> _CONSIGNE_:
Retranscrivez mot pour mot l'intégralité du récit de voyage « Le retour » qui suit.
==== EXTRAIT DU DOCUMENT ====
Alix Soulié

Le retour

Samedi 24 septembre 2011, dernière ligne droite

Je roule toujours jusqu’au lever du jour avec quelques pauses café bien sûr. Jusqu’à 7 heures du matin, Raphaël écoute l’histoire de ma vie, j’ai bon espoir de l’endormir. Je ne peux plus m’arrêter, mais Raphaël n’en profite pas pour dormir.

7h : Raphaël prend le volant, mais le sommeil s’impose.

8h : Aire d’autoroute, ah non, ça n’existe pas en Espagne, sortie d’autoroute. Une bonne heure de sommeil, on écrase inconfortablement.

9h : Comme je dors encore, Raphaël redémarre la voiture et repart, direction le premier café, pas évident tout est fermé. Chouette je vais pouvoir parler espagnol et reprendre la main pour la communication avant de quitter le pays.

9h30 : Défilé de Pancorvo, café baguette, pour ce qui est du reste le coffre est plein de victuailles : kakis, kiwis, pommes, rôtis, fromage, gâteau, tout y est.

Midi : La pluie nous attend à la frontière Espagne/France. Essence avant la France, j’enlève mes talons aiguilles et reprends le volant. Petit aquaplaning avant la fin de la pluie.
==== DONNÉES ENREGISTRÉES ====
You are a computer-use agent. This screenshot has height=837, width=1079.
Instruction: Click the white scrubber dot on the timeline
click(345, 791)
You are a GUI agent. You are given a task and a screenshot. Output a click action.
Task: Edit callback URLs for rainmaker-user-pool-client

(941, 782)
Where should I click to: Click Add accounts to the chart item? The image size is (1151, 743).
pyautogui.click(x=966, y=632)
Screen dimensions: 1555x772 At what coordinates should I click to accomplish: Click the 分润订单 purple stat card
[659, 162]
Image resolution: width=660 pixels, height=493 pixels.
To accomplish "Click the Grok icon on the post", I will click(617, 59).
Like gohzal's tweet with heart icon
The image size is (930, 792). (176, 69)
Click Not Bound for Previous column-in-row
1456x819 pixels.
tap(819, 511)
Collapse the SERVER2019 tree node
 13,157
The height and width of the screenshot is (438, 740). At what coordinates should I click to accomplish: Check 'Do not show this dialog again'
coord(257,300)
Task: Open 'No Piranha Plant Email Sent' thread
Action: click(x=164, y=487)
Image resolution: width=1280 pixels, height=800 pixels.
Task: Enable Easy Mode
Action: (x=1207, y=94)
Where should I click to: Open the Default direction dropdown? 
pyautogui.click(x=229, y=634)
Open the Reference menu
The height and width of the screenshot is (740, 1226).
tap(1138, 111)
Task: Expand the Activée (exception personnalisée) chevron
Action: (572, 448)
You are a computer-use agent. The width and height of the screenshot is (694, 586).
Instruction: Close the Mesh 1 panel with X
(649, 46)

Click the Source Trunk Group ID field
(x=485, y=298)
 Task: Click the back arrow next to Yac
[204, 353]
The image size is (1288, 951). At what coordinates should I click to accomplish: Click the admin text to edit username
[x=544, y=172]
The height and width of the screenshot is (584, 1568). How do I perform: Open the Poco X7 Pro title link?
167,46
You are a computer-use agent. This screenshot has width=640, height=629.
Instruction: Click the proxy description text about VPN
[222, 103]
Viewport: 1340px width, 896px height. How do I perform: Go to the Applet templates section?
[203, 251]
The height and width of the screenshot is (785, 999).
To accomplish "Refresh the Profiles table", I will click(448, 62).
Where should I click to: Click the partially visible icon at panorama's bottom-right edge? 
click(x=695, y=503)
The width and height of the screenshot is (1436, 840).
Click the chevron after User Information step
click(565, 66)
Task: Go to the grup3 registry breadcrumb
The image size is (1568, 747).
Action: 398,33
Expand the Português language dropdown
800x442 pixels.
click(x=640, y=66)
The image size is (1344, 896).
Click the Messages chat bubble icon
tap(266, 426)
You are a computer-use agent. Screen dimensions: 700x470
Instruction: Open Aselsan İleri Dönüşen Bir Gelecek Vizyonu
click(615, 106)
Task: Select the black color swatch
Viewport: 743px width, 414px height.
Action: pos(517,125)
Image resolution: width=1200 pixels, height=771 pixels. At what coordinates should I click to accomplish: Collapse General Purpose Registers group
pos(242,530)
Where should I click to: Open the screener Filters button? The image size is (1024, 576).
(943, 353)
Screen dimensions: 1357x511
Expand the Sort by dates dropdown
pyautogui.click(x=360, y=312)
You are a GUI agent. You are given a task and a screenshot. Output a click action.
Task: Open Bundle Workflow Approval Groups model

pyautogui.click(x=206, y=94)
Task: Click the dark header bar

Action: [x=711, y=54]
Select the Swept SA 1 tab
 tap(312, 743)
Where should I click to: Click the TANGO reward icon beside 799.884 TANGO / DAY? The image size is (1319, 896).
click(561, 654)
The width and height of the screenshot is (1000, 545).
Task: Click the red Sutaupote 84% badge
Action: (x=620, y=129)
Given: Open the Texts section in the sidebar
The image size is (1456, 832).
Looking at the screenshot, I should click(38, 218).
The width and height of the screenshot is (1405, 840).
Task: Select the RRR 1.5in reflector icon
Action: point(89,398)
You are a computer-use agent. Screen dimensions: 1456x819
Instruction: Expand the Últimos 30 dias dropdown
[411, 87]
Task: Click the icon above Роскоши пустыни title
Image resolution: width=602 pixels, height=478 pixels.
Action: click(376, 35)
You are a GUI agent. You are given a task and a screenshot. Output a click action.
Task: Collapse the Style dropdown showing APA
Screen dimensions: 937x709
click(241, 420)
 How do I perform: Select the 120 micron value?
====
> _RÉSULTAT CI-DESSOUS_:
Alix Soulié

Le retour

Samedi 24 septembre 2011, dernière ligne droite

Je roule toujours jusqu’au lever du jour avec quelques pauses café bien sûr. Jusqu’à 7 heures du matin, Raphaël écoute l’histoire de ma vie, j’ai bon espoir de l’endormir. Je ne peux plus m’arrêter, mais Raphaël n’en profite pas pour dormir.

7h : Raphaël prend le volant, mais le sommeil s’impose.

8h : Aire d’autoroute, ah non, ça n’existe pas en Espagne, sortie d’autoroute. Une bonne heure de sommeil, on écrase inconfortablement.

9h : Comme je dors encore, Raphaël redémarre la voiture et repart, direction le premier café, pas évident tout est fermé. Chouette je vais pouvoir parler espagnol et reprendre la main pour la communication avant de quitter le pays.

9h30 : Défilé de Pancorvo, café baguette, pour ce qui est du reste le coffre est plein de victuailles : kakis, kiwis, pommes, rôtis, fromage, gâteau, tout y est.

Midi : La pluie nous attend à la frontière Espagne/France. Essence avant la France, j’enlève mes talons aiguilles et reprends le volant. Petit aquaplaning avant la fin de la pluie.